▸ **VOTRE OBJECTIF**: Reprenez l'entretien sur les cinquante ans du réseau des Greta et prolongez-le après sa dernière phrase.

▸ **TEXTE SOURCE**:
Nous avons déjà évoqué dans les Affiches (Lire les N°65/66 des 13 et 16 août 2024) le 50e anniversaire du réseau des Greta. Mais à la veille du séminaire organisé à cette occasion au Centre des congrès de Metz, un acteur et fin connaisseur de la formation professionnelle, Frédéric Bromont (lire son parcours par ailleurs), nous expliquait le Greta d’hier et d’aujourd’hui et les défis que ce réseau doit relever à l’avenir.
Quel est votre fonction au sein du réseau des Greta ?
- Frédéric Bromont : « Je suis délégué de région académique à la formation professionnelle, initiale et continue et par apprentissage, conseiller du recteur de Nancy-Metz. Dans mon giron j’ai tout ce qui touche aux Greta. Sur l’académie de Nancy-Metz nous avons un réseau de cinq Greta, dans les quatre départements. Chaque Greta a son fonctionnement autonome, avec un président et un chef d’établissement support. Le rôle de la DRAAFPIC est de coordonner l’action et piloter la politique du recteur sur la formation continue et l’apprentissage. Depuis 2020 les Greta ont aussi en charge l’apprentissage dans l’académie. Cela fait partie des prérogatives des Greta. »
- Qu’est-ce qui fait cette durée de vie du réseau des Greta ?
- F.B. : « Les Greta assurent une mission de service public. Quand ils ont été créés il y a 50 ans, c’est pour être au plus près des territoires, en s’appuyant sur un maillage extrêmement fin. Greta veut dire groupement d’établissements. On pense aux lycées professionnels qui sont bien équipés pour assurer ce type de formation. On peut aussi s’appuyer sur d’autres établissements plus classiques, des collèges par exemple. Cela permet d’être présent sur le territoire de façon très fine, en fonction des besoins que l’on va rencontrer. Cette mission de service public est très importante pour tout ce qui concerne la formation, la reconversion des demandeurs d’emploi. On travaille depuis fort longtemps avec France Travail. On est aussi proche des entreprises sur les territoires. Elles sont fidèles au Greta. Les Greta sont le bras armé des politiques publiques des gouvernements, pour répondre aux questions d’employabilité. »
« L’apprentissage pèse plus de la moitié de l’activité »
- Quels sont vos publics ?
- F.B. : « Dans nos publics cibles, il y a les jeunes en particulier formés par l’apprentissage. Le modèle développé dans l’académie Nancy-Metz est porté par le Greta pour l’apprentissage public. Aujourd’hui on a un nombre assez conséquent de jeunes qui sont entrés dans ce dispositif. Cela représente plus de la moitié de l’activité des Greta. C’est assez nouveau. Il a fallu s’adapter en très peu temps à cette politique publique devenue prioritaire. »
- Est-ce que l’apprentissage a redynamisé les Greta ?

▸ **DONNÉES RECUEILLIES**:
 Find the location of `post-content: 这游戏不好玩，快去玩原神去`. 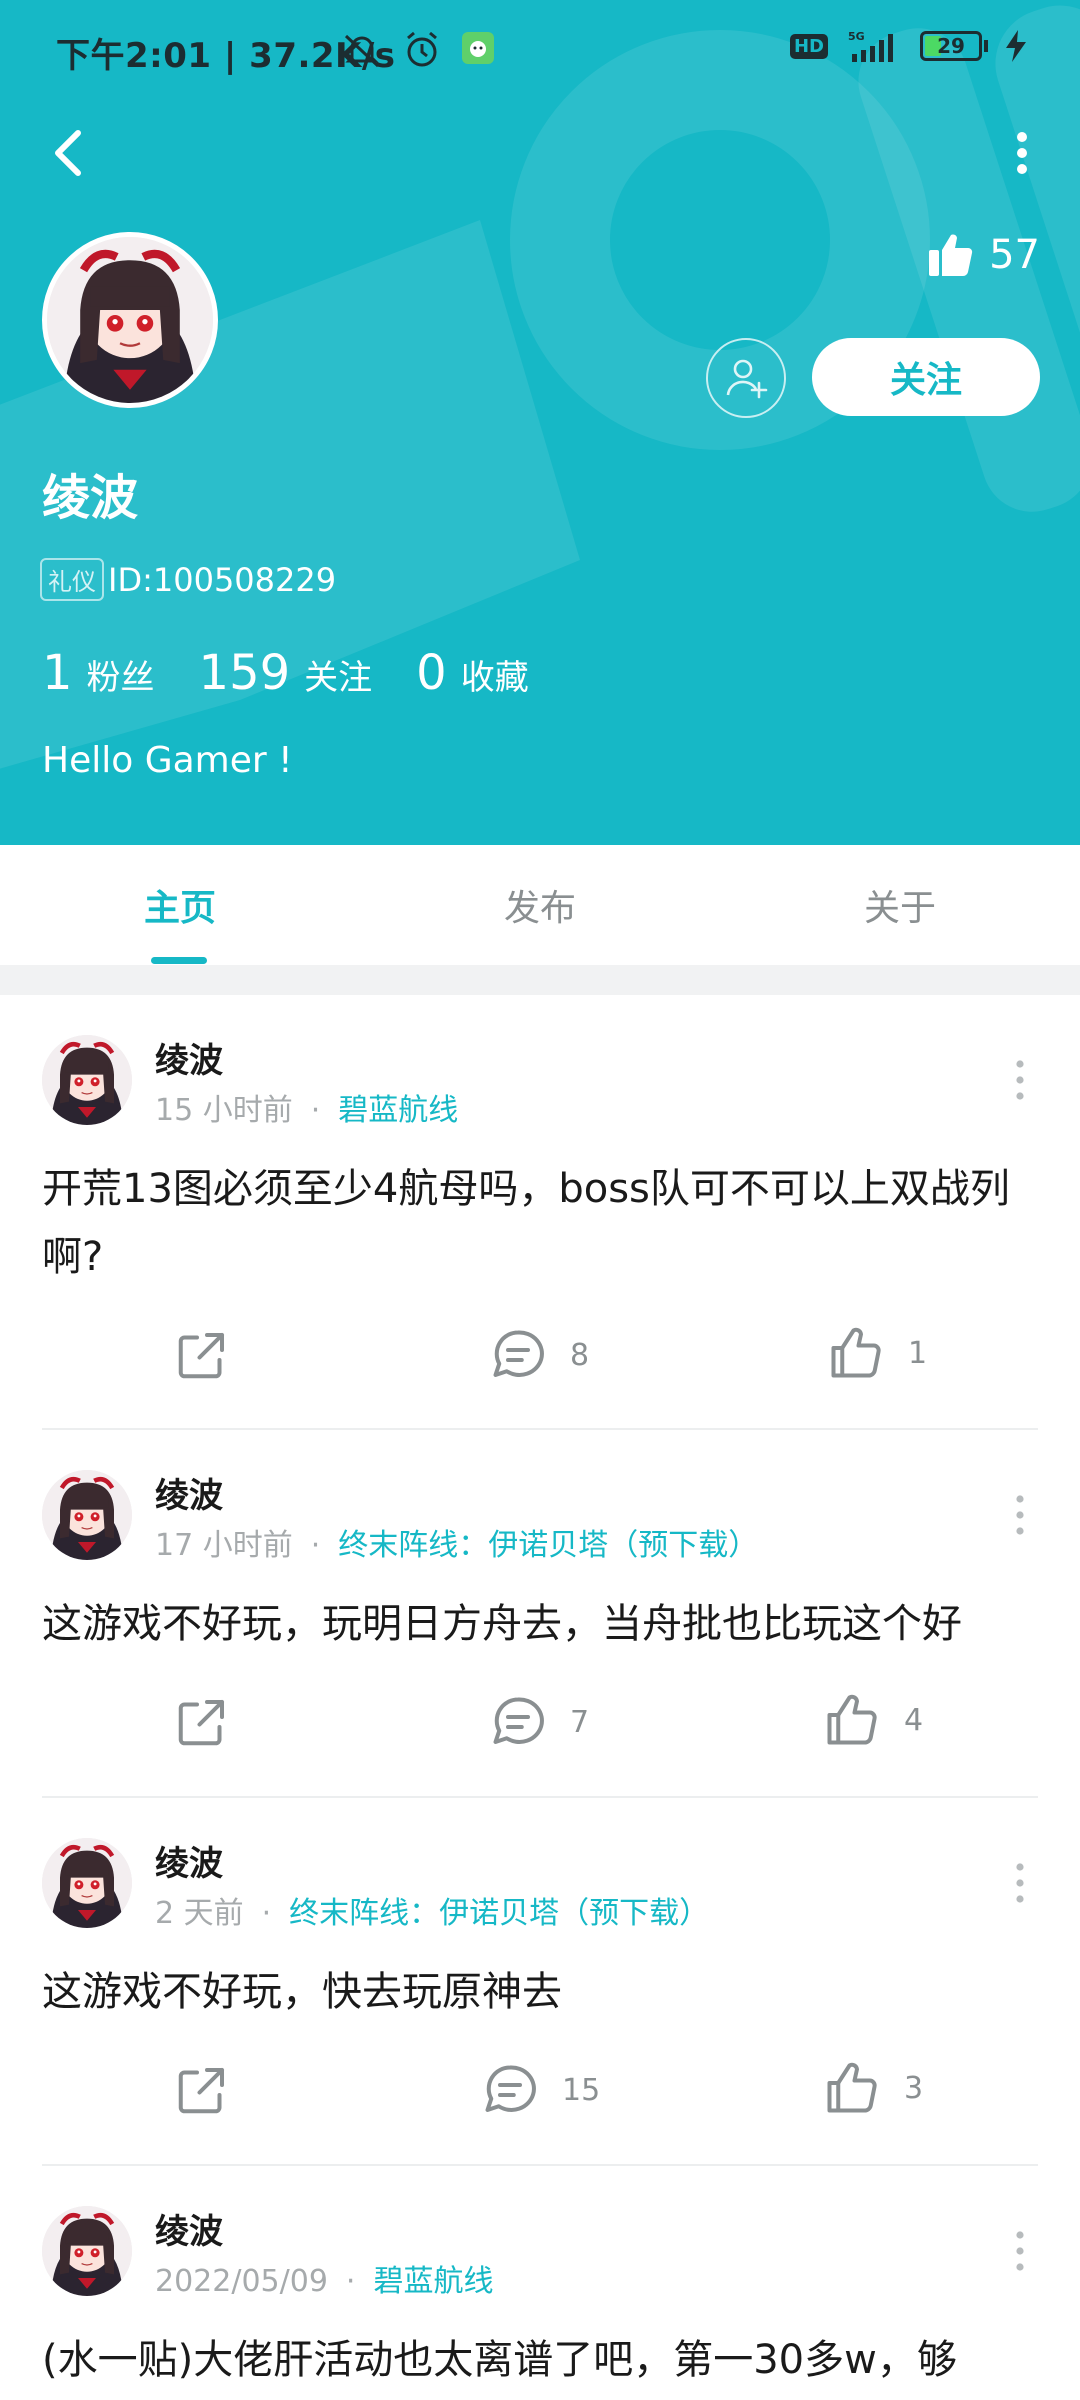

post-content: 这游戏不好玩，快去玩原神去 is located at coordinates (542, 1992).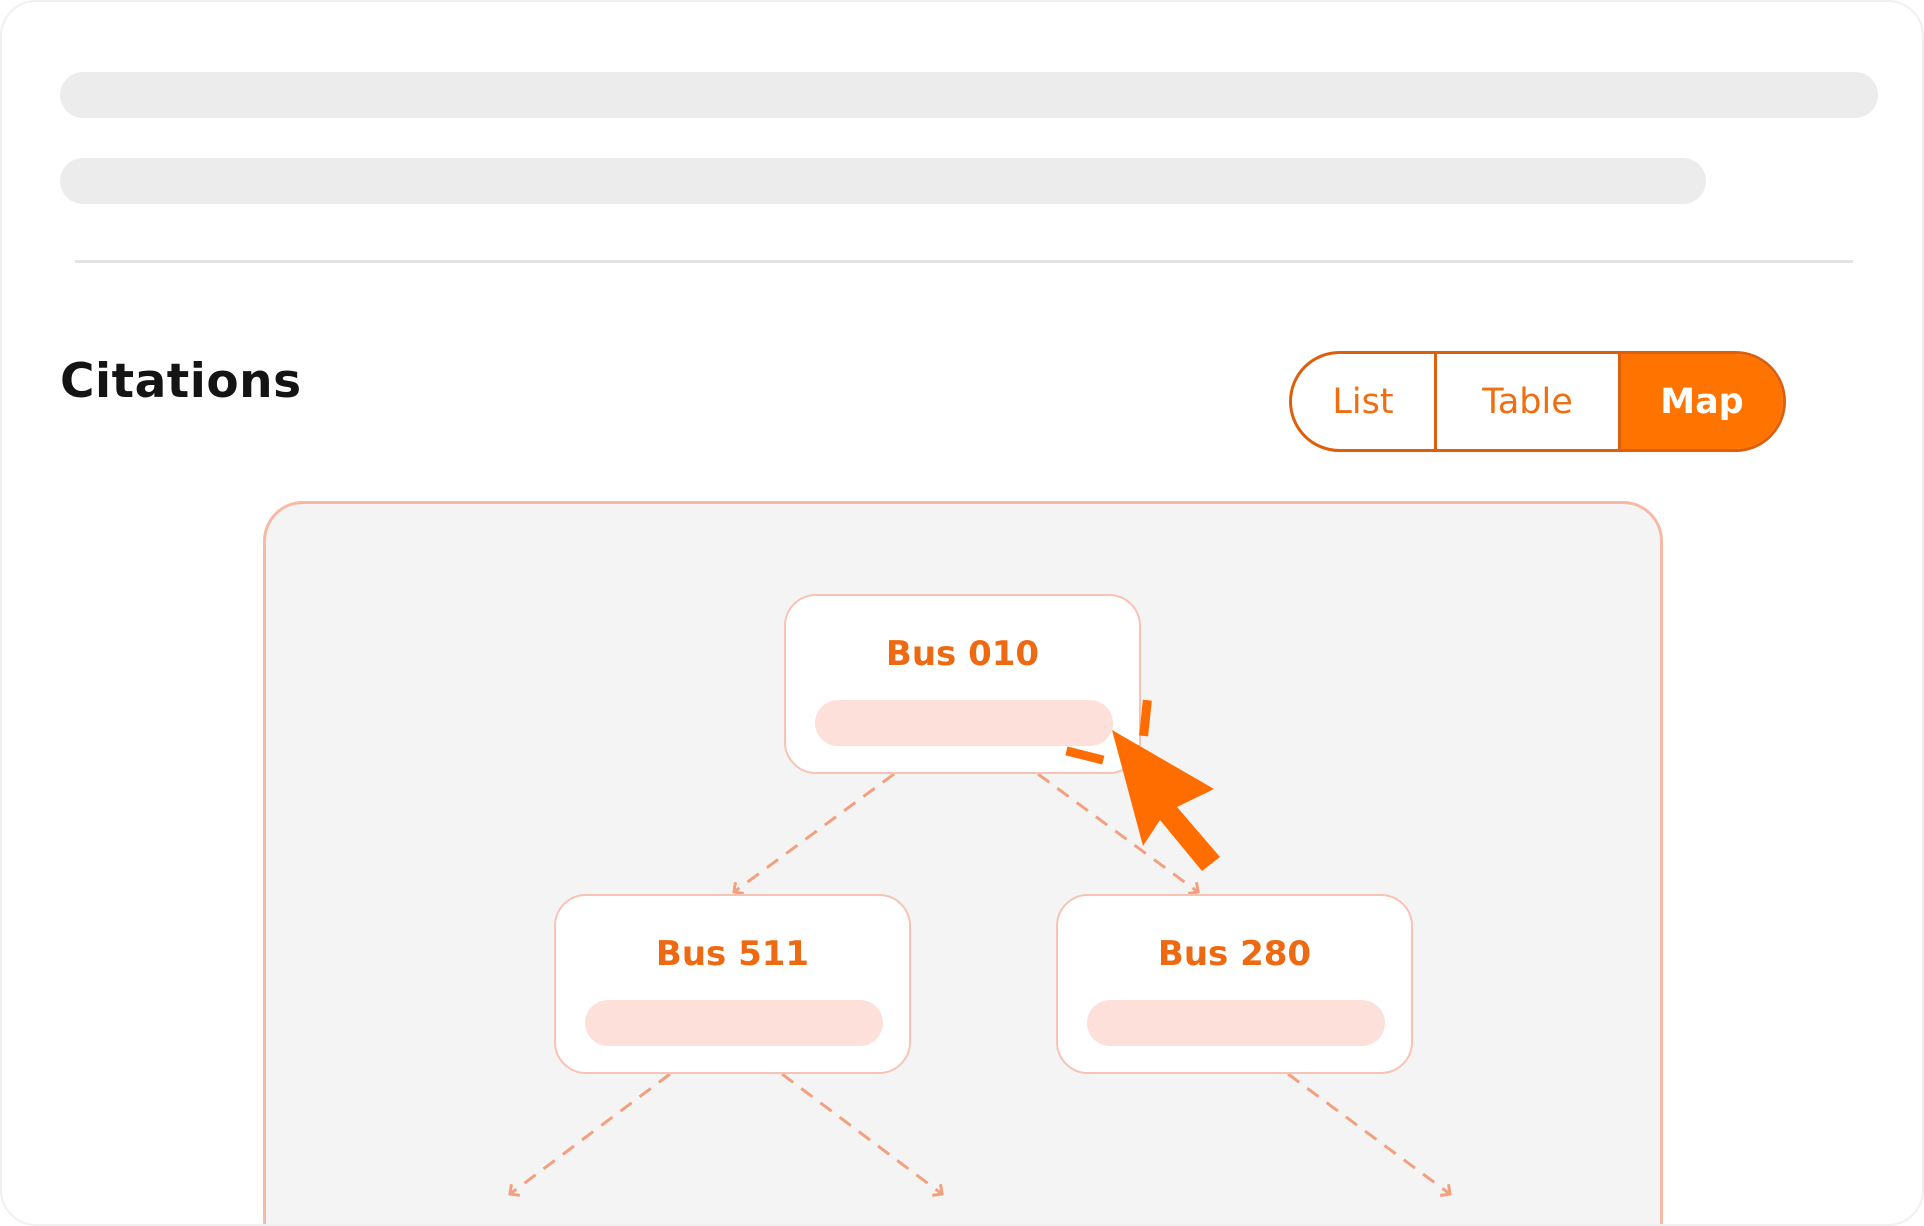 This screenshot has width=1924, height=1226. I want to click on map-node: Bus 010, so click(962, 684).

▸ **RÉSULTAT DE L'EXERCICE**:
- F.B. : « Ce n’était pas une question de dynamique. Elle a toujours été présente sur la formation continue. C’était vraiment une stratégie. La capacité que l’on a avec l’apprentissage est de pouvoir proposer des parcours aux jeunes qui peuvent être faits sur mesure. Je cite un exemple : des jeunes vont entrer dans une formation professionnelle sous statut scolaire en tant qu’élève. Dans leur cursus, à un moment donné, ils ont envie d’être plus près de l’entreprise. La question de l’apprentissage va dès lors se poser, sans qu’il y ait de rupture dans leur parcours de formation. Nous aurons la capacité de les basculer sur une bonne alternance, tout en les maintenant au sein de leur lycée qui va continuer à assurer la formation dans laquelle ils sont engagés. Ils peuvent alors s’appuyer sur les Greta. On a aussi la capacité de constituer des groupes, quand on a suffisamment d’apprentis sur une formation donnée. »
- Avant 2020 vous n’aviez qu’un public d’adultes ?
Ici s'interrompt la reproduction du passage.